For instance, he dissects the way mutual funds are created, culled to isolate the best-performing ones, and then marketed as if they’re built on sound strategies and not luck:

The mutual-fund industry was all but founded on [survivorship bias]. Firms create (“incubate”) far more funds than they need and fill each with different investments. Some win, some lose. Guess which ones go on to get marketed and which get quietly closed? Decades of research have shown that the average managed stock fund falls miserably short of the broad market’s returns. Yet survivorship bias ensures a constant supply of magazine ads with splashy performance figures. Dead funds tell no tales.

Hough says a good stock picking strategy should meet five qualifications:

  • they’re based on a strong correlation
  • they’re based on logic
  • the strategies are carefully screened to eliminate survivorship bias and to ensure the clue in question is the best explanation for what’s happening, and not some other, hidden variable
  • the strategies are practical
  • the strategies can be reduced to the language of stock screeners

Of course, he saves the actual strategies for the book, but says he’ll excerpt two of them in future columns over the next couple of weeks.

“Author Debunks Financial Parlor Tricks” [SmartMoney]
(Photo: Getty)


Edit Your Comment

  1. BigNutty says:

    Save your money. I have the best advice you could ever hope for in regards to the stock market. Buy Low and Sell High. There. You will now become rich.

    But if you would like to practice in learning how to make money in the stock market, there is a website called [] that provides FREE trading contests and gives away $50,000 in real cash prizes per month.

    Winners get bragging rights, money but best of all, the opportunity to become a trader with the added value similar to the “American Idol” fame.

    No, I don’t make anything from mentioning them.

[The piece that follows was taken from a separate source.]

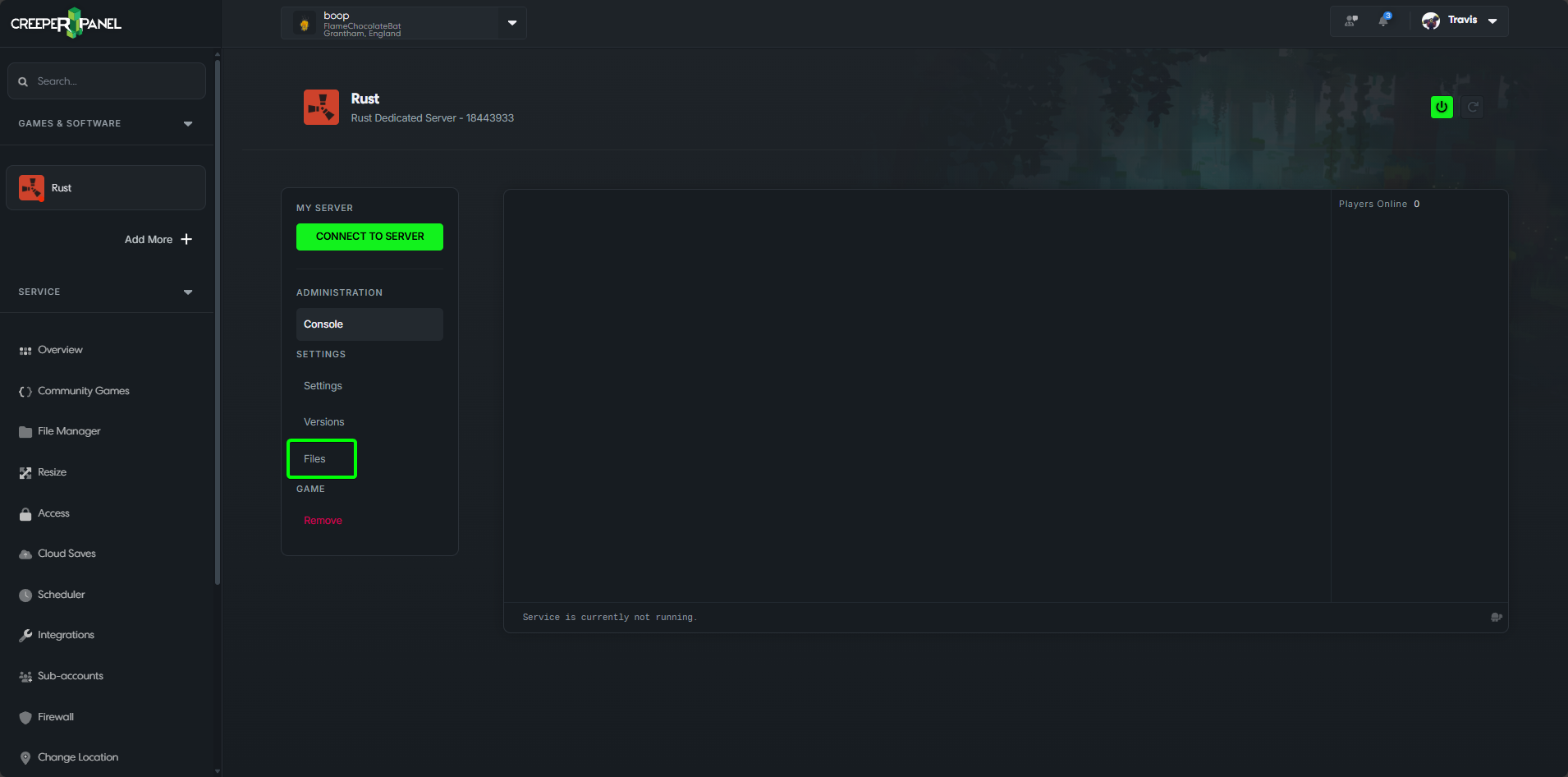Open the File Manager in the sidebar
Screen dimensions: 1568x777
click(x=27, y=431)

I just think consumers should know about any good deals out there.

  2. redx says:

    From the academic research I’ve read, poor mutual fund performance persists but good mutual funder performance only persists for 1 year after the doing well. So buy a good mutual fund that worked last year but sell it within that 1 year.

  3. Miguel Valdespino says:

    That’s why I like index funds. The performance may not be as high as some other funds, but their costs are so much lower that I usually do better than my friends that choose other funds or that manage their own portfolios.

  4. Trai_Dep says:

    Broad-based index funds w/ low maintenance fees. Hang on to them, buying in incrementally. Diversify.

    The end.

  5. mconfoy says:

    Our favourite holding period is forever.
    Warren Buffet

  6. Myron says:

    There are no reliable stock picking strategies. There is luck and temporary success. If anyone had a way to reliably beat the market they would be the richest person in the world.

  7. courtarro says:

    What if I pick this stock picking strategy and it turns out to be unhelpful? What if, as a result, I end up not picking the right picking strategy, and that strategy would have earned me a lot of money? It sure is hard picking the right picking strategy!

  8. Rusted says:

    @mconfoy: Amen to that. Warren Buffet is someone who everyone should study.

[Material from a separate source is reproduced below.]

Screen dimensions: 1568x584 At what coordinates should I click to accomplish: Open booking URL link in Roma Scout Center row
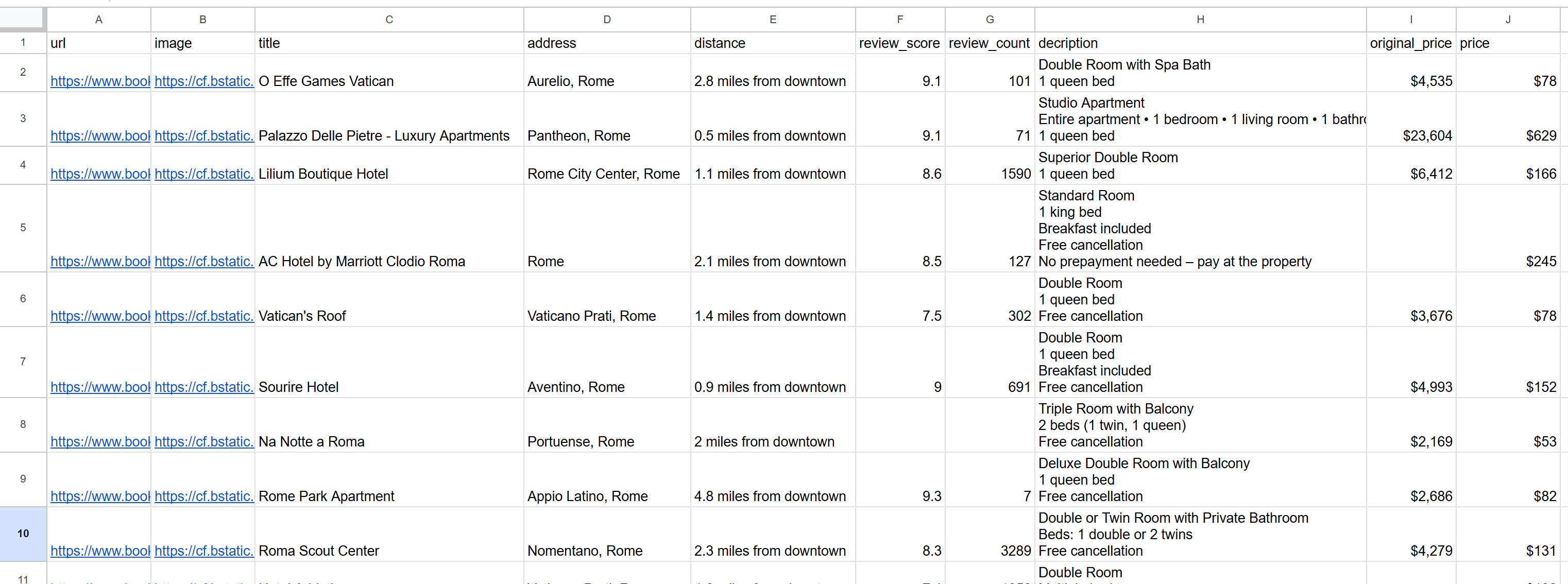click(100, 551)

    No system needed unless one counts cards…..

    Stock picking or mutual fund selection isn’t rocket science. I go back at least five years and look for a steady progression in value. Like Mr. Buffet, I am suspicious of sudden gains in value as well as losses. I hold it for a long time. I currently have vhgex and vtrix from Vanguard and dodgx in my 401K. Can’t complain.

  9. redclear55 says:

    stock picking strategies are as prevalent as there are stocks. unless you have enough assets, time and knowledge to buy individual stocks, you are better off investing in mutual funds and exchange traded funds. they key word is diversification. how you balance your portfolio between the various asset classes depends on your risk tolerance.

    speaking to performance characteristics, you need to be cognizant of the overall market during those time periods. you should weigh more analysis on risk-adjusted returns versus it’s peer universe. sharpe ratios and capture ratios are just two commonly used tools.